----- THE INPUT
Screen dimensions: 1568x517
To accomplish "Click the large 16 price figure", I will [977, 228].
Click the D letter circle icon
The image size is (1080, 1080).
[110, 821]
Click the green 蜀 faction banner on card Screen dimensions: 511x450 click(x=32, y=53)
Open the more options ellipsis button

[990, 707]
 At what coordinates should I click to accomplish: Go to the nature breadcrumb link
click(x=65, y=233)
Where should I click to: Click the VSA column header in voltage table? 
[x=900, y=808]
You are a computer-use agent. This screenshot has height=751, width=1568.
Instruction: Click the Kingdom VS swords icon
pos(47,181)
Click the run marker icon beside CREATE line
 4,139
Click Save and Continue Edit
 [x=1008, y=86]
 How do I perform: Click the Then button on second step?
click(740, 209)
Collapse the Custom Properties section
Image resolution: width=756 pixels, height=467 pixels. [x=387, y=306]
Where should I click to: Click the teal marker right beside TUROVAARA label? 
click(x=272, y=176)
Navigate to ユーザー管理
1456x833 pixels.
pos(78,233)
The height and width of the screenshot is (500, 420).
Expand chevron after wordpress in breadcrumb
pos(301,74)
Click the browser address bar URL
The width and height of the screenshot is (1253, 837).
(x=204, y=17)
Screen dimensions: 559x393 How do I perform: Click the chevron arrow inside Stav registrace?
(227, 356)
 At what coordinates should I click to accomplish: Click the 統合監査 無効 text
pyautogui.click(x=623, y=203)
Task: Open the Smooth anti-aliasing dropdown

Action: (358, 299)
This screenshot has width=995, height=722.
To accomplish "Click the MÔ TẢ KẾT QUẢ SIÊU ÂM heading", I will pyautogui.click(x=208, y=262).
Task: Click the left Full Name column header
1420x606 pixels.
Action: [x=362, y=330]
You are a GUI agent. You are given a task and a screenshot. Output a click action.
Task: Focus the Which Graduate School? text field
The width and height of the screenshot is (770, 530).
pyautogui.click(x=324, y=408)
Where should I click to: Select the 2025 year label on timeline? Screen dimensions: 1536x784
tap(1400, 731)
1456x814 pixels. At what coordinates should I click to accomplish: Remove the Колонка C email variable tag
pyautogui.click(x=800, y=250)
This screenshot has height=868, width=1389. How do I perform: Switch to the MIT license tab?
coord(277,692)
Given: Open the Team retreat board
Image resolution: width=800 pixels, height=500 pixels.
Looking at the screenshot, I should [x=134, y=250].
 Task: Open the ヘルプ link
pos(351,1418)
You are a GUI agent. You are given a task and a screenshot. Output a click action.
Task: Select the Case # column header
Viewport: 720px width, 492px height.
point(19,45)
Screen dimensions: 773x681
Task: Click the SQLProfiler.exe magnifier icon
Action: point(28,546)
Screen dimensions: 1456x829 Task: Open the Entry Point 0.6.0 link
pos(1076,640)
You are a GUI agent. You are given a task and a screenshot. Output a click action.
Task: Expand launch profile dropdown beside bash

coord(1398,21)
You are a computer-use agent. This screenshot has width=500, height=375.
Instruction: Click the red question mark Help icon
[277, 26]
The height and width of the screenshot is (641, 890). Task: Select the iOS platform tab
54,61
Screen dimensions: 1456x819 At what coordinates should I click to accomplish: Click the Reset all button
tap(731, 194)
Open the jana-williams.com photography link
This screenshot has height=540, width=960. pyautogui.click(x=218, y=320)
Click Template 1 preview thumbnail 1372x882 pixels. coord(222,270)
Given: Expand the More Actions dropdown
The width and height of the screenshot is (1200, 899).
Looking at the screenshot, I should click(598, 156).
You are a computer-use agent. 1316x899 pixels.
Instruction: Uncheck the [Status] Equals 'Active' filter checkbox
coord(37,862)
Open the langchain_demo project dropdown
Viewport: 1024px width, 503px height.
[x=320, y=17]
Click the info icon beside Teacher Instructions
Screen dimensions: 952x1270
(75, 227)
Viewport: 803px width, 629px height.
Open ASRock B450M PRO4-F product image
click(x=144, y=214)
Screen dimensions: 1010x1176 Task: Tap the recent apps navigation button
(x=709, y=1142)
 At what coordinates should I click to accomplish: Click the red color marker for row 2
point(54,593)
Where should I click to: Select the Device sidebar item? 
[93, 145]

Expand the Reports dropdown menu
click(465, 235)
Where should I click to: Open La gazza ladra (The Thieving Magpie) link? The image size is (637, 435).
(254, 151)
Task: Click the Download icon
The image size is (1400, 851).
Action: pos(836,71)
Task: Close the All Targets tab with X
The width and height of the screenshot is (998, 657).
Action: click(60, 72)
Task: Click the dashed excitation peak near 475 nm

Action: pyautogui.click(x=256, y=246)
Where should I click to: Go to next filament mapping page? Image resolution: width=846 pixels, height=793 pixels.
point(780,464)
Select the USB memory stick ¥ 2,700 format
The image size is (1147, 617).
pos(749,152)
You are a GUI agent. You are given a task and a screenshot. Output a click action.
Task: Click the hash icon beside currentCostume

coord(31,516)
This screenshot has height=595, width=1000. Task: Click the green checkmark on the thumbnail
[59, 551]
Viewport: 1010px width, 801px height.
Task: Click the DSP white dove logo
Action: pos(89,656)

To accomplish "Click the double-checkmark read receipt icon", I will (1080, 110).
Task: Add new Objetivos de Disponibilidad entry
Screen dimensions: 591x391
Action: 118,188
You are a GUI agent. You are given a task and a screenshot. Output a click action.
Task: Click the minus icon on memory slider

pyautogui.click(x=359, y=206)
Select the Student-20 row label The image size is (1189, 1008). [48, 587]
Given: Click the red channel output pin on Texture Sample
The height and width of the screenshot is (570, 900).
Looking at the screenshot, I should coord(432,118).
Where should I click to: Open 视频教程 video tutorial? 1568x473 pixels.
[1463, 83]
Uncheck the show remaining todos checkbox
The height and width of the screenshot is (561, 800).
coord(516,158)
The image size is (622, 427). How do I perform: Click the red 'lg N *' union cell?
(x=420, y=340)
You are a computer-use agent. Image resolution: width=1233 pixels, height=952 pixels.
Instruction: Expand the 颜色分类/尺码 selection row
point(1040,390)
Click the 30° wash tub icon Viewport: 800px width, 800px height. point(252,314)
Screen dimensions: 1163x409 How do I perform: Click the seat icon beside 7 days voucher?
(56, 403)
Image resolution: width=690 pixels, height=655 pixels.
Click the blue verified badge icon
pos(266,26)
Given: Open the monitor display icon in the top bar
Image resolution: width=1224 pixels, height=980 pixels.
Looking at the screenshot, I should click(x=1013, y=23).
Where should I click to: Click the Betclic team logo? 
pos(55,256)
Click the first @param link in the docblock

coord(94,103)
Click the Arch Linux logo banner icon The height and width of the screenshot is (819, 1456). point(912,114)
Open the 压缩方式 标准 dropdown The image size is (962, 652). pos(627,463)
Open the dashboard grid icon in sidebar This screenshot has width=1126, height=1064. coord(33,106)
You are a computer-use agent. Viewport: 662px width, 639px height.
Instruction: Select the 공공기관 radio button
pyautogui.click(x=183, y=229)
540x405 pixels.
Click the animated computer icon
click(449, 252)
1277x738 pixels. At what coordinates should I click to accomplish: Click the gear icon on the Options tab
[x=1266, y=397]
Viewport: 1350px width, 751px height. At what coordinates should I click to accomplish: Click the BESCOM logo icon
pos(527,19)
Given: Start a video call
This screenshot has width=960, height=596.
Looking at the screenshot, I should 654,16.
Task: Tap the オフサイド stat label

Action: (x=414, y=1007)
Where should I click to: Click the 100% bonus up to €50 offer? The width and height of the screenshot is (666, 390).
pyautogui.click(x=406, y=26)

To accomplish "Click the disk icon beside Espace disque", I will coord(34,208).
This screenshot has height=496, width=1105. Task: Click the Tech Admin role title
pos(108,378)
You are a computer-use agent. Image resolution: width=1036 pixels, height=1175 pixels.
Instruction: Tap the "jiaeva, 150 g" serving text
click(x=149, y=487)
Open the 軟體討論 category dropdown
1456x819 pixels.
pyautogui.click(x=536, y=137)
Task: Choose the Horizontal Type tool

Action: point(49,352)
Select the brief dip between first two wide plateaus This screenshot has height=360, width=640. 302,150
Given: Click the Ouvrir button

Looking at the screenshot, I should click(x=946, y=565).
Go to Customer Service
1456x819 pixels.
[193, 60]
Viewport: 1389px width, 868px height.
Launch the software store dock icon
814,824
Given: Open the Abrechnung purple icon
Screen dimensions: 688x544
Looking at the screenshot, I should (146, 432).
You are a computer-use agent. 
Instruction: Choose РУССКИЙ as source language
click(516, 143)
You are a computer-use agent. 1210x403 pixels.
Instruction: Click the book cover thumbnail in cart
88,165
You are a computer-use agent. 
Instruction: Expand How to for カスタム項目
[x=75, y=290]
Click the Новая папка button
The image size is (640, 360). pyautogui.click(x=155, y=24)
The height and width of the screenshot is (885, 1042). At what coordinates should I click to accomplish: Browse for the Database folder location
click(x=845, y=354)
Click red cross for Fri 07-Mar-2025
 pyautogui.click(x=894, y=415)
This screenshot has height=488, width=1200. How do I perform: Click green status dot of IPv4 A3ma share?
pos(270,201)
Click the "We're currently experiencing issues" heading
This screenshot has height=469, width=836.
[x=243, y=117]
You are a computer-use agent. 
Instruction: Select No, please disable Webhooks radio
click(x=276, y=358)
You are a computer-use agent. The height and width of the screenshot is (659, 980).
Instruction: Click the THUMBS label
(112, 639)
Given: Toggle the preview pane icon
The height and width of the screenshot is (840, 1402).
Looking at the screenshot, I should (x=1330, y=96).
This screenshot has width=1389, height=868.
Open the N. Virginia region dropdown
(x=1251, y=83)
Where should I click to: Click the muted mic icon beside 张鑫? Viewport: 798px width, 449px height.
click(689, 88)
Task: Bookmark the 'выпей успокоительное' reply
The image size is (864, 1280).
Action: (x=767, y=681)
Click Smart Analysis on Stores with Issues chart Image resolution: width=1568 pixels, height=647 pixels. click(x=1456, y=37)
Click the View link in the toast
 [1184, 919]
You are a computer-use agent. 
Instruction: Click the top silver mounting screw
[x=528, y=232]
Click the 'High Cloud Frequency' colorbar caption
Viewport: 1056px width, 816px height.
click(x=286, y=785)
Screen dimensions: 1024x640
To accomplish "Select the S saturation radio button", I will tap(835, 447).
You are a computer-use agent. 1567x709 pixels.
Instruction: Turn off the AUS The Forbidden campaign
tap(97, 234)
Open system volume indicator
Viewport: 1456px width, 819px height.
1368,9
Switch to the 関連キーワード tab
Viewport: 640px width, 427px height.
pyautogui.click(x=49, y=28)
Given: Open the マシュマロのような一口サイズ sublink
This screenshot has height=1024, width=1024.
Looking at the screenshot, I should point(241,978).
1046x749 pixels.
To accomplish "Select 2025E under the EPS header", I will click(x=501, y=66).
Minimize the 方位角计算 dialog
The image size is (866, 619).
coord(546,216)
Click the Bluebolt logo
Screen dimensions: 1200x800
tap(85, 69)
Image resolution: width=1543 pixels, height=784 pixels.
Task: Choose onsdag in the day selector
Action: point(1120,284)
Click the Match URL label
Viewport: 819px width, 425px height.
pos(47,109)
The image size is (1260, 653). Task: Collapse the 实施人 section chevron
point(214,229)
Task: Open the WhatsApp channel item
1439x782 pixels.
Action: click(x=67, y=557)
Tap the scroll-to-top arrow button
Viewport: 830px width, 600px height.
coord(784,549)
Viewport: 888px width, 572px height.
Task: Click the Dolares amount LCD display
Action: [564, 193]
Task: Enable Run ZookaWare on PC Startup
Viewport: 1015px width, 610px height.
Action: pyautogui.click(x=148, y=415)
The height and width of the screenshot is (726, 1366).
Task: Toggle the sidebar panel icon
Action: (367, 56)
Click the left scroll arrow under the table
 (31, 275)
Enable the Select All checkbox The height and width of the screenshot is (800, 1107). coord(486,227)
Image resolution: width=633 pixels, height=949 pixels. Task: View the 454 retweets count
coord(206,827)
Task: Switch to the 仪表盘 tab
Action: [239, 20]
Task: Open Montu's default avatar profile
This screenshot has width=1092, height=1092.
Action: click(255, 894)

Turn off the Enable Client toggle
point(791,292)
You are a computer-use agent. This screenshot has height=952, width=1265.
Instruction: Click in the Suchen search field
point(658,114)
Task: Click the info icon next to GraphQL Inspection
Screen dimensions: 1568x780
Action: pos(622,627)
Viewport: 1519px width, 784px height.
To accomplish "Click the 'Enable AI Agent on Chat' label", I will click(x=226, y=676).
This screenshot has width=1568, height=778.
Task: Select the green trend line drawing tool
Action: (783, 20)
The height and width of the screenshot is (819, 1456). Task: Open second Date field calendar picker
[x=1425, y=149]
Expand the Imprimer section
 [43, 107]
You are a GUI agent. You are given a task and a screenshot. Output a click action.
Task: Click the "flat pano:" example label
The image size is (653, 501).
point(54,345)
----------
# WORK TO COMPLETE
Convert the lines starting at the one containing "Where should I click to: Click the teal" and ending at the one containing "pyautogui.click(x=623, y=203)" into a JSON list of strings, with one string per line and blank lines left out.

# WORKED SOLUTION
[
  "Where should I click to: Click the teal marker right beside TUROVAARA label? ",
  "click(x=272, y=176)",
  "Navigate to ユーザー管理",
  "1456x833 pixels.",
  "pos(78,233)",
  "The height and width of the screenshot is (500, 420).",
  "Expand chevron after wordpress in breadcrumb",
  "pos(301,74)",
  "Click the browser address bar URL",
  "The width and height of the screenshot is (1253, 837).",
  "(x=204, y=17)",
  "Screen dimensions: 559x393 How do I perform: Click the chevron arrow inside Stav registrace?",
  "(227, 356)",
  " At what coordinates should I click to accomplish: Click the 統合監査 無効 text",
  "pyautogui.click(x=623, y=203)"
]